Your answer should be one number: the count of lines in the data below that include "computer".

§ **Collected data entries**
═══
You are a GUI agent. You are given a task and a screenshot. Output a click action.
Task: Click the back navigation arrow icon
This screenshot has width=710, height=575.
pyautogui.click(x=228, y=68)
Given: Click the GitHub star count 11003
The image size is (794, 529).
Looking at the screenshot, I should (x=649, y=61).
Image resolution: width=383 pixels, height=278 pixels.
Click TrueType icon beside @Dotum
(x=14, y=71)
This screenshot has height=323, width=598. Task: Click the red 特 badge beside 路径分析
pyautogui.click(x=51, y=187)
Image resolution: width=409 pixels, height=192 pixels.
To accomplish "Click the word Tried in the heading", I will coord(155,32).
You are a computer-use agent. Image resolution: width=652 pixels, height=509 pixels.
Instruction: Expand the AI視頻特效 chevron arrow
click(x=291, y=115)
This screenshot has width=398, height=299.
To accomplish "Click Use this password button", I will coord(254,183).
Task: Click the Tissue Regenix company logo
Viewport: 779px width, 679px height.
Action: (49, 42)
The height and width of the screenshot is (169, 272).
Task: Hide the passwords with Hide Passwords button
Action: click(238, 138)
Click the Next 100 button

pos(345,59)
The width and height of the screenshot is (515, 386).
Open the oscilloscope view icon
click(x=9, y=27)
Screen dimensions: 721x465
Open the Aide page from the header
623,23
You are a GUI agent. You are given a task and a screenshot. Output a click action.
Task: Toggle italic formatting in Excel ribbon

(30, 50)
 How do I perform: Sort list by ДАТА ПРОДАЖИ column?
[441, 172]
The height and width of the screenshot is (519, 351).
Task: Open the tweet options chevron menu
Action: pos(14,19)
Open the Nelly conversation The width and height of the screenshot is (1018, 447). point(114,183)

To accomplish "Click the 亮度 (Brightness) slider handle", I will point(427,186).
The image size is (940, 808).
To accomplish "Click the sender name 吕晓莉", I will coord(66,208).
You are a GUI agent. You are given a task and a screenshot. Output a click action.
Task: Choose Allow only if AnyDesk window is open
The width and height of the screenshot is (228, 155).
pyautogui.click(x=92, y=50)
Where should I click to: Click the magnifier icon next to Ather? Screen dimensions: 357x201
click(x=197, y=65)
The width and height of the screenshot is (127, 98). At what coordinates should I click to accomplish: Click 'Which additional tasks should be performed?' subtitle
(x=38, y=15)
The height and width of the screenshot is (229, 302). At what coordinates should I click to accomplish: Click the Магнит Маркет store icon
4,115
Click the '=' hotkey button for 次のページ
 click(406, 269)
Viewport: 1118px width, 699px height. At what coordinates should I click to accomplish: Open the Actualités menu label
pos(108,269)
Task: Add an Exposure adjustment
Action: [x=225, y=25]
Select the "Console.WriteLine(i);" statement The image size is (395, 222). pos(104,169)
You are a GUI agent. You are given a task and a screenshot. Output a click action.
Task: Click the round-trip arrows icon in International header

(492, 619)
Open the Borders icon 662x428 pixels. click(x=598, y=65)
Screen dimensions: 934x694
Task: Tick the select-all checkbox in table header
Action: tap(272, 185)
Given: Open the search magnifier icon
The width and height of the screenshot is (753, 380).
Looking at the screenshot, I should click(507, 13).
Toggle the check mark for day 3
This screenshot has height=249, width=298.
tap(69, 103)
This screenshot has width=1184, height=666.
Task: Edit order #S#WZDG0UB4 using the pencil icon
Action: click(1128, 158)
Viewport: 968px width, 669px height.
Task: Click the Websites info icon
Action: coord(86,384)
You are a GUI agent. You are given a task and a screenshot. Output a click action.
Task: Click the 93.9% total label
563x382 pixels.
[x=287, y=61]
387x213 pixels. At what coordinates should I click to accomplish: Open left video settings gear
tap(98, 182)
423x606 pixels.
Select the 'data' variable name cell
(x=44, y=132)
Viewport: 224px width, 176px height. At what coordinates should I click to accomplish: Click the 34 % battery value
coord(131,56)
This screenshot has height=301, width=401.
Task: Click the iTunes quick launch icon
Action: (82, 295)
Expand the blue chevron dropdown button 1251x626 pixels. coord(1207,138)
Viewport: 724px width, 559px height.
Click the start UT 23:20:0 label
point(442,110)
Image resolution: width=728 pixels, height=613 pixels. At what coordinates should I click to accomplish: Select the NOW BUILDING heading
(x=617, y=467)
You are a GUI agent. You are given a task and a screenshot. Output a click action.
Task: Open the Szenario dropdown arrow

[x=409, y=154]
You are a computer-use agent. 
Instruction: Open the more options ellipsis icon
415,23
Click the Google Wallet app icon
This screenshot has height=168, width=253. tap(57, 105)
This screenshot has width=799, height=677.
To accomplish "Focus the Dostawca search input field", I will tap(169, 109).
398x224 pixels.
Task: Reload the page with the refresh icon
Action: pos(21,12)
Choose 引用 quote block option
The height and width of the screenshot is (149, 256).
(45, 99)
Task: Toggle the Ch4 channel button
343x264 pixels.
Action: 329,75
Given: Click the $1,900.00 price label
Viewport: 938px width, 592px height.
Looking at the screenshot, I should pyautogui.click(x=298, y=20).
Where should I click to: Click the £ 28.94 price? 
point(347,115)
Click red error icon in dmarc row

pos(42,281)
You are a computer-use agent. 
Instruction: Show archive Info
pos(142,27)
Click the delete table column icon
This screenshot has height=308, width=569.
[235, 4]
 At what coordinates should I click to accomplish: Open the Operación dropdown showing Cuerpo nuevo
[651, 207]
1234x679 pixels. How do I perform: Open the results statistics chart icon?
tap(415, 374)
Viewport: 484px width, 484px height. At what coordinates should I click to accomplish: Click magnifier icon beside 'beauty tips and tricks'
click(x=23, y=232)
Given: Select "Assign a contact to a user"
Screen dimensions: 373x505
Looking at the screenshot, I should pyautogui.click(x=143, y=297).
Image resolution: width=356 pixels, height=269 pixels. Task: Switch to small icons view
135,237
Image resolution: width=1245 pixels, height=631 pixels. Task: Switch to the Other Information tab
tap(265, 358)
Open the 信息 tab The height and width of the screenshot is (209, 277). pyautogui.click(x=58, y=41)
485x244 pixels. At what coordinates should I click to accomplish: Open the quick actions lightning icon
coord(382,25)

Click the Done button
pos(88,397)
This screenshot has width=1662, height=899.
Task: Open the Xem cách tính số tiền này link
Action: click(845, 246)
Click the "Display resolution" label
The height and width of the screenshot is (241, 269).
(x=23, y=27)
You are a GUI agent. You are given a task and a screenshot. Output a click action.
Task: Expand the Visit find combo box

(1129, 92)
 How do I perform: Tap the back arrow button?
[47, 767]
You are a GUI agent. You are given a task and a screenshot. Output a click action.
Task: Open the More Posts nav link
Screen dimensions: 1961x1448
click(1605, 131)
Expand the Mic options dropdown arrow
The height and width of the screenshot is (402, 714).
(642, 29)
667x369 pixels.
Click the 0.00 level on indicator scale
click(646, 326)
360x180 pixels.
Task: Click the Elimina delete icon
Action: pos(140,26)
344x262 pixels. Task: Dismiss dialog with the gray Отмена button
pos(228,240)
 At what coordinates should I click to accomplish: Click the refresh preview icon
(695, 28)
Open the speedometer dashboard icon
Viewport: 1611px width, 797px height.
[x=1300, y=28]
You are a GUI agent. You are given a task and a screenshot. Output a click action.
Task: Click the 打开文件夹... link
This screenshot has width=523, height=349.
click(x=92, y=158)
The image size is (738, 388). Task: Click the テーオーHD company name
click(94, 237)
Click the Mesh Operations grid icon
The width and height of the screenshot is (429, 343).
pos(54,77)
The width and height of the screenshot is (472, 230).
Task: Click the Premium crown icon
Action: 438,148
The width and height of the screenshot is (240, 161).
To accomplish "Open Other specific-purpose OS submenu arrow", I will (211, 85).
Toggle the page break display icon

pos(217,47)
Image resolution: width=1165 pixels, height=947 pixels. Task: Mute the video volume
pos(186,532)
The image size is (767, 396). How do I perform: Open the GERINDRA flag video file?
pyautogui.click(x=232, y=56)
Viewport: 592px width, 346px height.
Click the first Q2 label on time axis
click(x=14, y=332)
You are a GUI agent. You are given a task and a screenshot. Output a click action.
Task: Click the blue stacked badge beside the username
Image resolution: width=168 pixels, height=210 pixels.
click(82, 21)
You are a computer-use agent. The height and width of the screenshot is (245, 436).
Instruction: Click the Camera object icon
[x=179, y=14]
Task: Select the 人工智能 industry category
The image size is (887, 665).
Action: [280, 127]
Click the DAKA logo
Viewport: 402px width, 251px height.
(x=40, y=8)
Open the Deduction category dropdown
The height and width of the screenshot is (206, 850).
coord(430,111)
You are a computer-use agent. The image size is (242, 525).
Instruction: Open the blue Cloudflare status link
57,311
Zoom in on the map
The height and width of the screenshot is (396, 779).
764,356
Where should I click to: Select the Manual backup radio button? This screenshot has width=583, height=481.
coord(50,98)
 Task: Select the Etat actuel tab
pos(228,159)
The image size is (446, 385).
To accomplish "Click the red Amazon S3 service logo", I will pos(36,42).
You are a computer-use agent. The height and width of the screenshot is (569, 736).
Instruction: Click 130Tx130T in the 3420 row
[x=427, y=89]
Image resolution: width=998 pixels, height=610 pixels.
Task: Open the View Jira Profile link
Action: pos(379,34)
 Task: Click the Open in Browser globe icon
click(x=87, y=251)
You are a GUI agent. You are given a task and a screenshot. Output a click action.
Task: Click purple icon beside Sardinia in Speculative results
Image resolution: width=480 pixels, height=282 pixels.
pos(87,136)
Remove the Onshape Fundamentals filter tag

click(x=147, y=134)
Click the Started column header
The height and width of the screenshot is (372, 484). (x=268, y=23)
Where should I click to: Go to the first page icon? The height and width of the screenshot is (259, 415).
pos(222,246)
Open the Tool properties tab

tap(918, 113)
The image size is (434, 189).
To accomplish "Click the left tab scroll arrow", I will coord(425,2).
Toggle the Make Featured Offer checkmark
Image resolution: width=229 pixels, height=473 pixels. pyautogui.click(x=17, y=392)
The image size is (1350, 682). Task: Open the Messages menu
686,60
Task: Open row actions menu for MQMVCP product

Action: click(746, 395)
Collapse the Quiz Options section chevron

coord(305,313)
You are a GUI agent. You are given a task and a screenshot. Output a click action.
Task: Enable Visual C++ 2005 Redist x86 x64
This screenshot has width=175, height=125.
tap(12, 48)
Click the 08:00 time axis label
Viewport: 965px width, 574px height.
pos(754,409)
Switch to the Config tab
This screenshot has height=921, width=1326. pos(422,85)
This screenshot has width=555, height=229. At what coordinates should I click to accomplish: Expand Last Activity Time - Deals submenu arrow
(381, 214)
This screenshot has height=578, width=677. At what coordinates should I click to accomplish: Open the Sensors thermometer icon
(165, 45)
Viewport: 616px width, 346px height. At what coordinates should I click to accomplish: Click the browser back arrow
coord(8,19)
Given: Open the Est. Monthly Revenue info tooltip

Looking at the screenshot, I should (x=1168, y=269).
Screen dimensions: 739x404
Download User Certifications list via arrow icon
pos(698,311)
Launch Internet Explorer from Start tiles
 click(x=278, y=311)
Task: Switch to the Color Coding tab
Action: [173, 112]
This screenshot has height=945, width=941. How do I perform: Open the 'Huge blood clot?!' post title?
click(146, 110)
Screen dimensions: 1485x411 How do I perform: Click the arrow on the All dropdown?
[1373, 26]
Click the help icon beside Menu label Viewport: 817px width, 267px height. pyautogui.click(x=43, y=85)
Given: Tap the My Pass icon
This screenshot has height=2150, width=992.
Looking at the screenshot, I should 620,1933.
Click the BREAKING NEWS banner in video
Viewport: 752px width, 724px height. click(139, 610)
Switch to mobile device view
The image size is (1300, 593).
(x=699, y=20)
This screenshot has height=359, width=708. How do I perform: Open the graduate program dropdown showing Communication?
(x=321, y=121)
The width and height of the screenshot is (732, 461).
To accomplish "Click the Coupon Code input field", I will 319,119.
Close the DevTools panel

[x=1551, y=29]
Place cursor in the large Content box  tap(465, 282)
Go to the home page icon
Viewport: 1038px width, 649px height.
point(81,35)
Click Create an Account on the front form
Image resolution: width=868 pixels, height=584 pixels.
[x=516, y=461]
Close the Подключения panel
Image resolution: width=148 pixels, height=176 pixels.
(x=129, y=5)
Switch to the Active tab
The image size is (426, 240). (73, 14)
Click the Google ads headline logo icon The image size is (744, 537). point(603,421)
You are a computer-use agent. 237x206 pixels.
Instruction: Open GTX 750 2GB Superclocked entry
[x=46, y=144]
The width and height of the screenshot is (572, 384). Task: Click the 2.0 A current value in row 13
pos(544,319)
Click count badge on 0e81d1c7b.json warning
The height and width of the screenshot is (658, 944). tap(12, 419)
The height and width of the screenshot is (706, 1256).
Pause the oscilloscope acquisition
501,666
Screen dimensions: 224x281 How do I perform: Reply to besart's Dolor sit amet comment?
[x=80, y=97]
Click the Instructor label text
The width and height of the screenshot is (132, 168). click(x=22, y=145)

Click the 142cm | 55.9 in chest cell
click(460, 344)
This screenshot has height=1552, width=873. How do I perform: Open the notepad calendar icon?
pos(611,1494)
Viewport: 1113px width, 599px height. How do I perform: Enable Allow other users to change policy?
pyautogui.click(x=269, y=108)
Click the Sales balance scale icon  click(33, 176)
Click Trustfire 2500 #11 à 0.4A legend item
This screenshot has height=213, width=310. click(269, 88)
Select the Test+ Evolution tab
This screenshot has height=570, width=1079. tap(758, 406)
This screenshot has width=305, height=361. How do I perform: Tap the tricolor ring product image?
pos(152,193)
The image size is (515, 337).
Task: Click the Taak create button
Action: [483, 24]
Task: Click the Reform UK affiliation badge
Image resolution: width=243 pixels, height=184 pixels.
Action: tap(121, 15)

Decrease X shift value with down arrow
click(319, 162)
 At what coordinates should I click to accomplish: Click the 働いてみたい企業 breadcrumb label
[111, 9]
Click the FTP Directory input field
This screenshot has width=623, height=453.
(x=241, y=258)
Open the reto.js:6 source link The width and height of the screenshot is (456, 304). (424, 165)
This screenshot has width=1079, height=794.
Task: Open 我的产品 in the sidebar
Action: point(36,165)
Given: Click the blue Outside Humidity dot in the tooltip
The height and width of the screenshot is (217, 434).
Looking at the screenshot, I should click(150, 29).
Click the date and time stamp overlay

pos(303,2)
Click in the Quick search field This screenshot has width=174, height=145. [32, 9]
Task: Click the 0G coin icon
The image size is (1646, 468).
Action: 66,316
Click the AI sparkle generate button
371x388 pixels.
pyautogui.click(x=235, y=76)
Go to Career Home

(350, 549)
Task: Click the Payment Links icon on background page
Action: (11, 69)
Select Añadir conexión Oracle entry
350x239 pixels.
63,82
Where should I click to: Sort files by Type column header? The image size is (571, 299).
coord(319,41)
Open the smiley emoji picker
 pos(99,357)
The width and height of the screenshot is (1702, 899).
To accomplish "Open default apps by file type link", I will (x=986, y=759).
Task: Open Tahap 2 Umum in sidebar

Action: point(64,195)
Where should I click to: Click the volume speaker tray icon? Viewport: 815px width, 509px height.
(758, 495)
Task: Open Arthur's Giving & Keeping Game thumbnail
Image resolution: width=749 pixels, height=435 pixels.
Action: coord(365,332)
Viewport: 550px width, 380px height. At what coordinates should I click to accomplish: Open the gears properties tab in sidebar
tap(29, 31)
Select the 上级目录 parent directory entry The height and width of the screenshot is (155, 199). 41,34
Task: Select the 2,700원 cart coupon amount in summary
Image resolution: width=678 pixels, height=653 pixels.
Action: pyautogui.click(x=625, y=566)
═══
§ **SOLUTION FOR THIS TASK**
7